Shearing is a great industry, the people are the salt of the earth and all involved can and should be justifiably proud of working in what is often called one of the world’s toughest professions. Seeing some old shearing faces from the past put me in a reflective frame of mind and I realised that shearing gave you a lot of things (money, travel, grease boils) but perhaps the most important thing it gave you was mates and memories.
I could tell you a few stories about this old mate of mine, about the time we had a big night on rum, no sleep and during the first run, while right in the middle of the long blow he expertly chundered down the porthole and barely lost a blow. Or the time we went out to do our best tallies on ewes at Greenvale station and he had a crack at five hundred, missed it by a hundred the wrong way and did six hundred.
Yes, I could tell you a lot of things but I’m going to tell you about the day I thought I had the skinny blond little &%$$#@# on the ropes. We were shearing in Southland for Stephen Dodds, at Malcolm McKee’s farm between Riversdale and Waikaia and he had run in a mob of milk lambs (small, fast shearing and as an added bonus he wanted the bellies left on) which we didn’t get a lot of in the South Island so we were all keyed up to have a crack and pop out some tallies. The lambs were shearing well and I was fizzed up and, incredibly, by lunchtime I had shorn the same amount as my mate.

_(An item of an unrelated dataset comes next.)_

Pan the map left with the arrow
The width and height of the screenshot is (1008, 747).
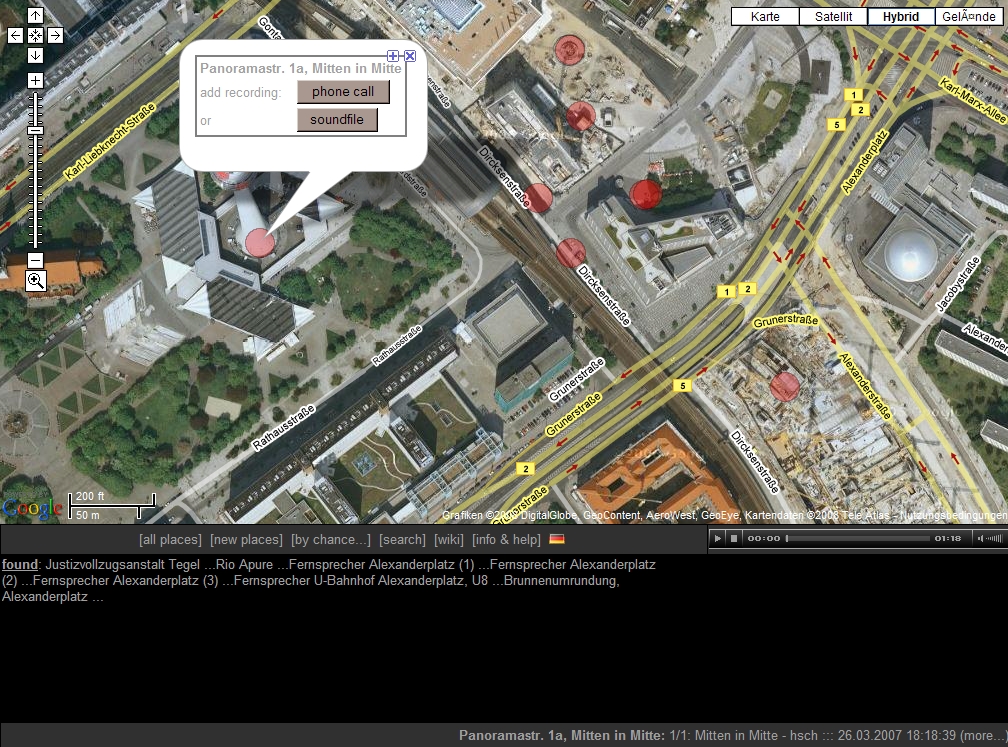[x=15, y=35]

I remember taking my comb and cutter off and thinking to myself “I reckon I can take him”. We didn’t talk all lunchtime. I loaded up a couple of handpieces, lined my oiled cutters up ready for quick changes, filled my catching pen up tight to make the lambs sweat and paced up and down the board getting psyched up. He nonchalantly sat with his back against the catching pen door ignoring me and barely moved.
During the morning we had been shearing about one hundred and thirty a run and I think one hour we both cracked seventy each which was my best tally by a long chalk. I knew the pressure would be on after lunch so as we dragged the lambs out onto the board and popped the machines into gear, I pulled out everything I had and went for broke. I pumped out eighty lambs for the hour which was a jump up of ten an hour on before lunch. I was pretty proud of that. Actually, I still am but that facts show that my mate put eight around me (he did eighty-eight), which completely blew my mind and I realised right then that whatever it was that made you a “gun” shearer, I didn’t have it.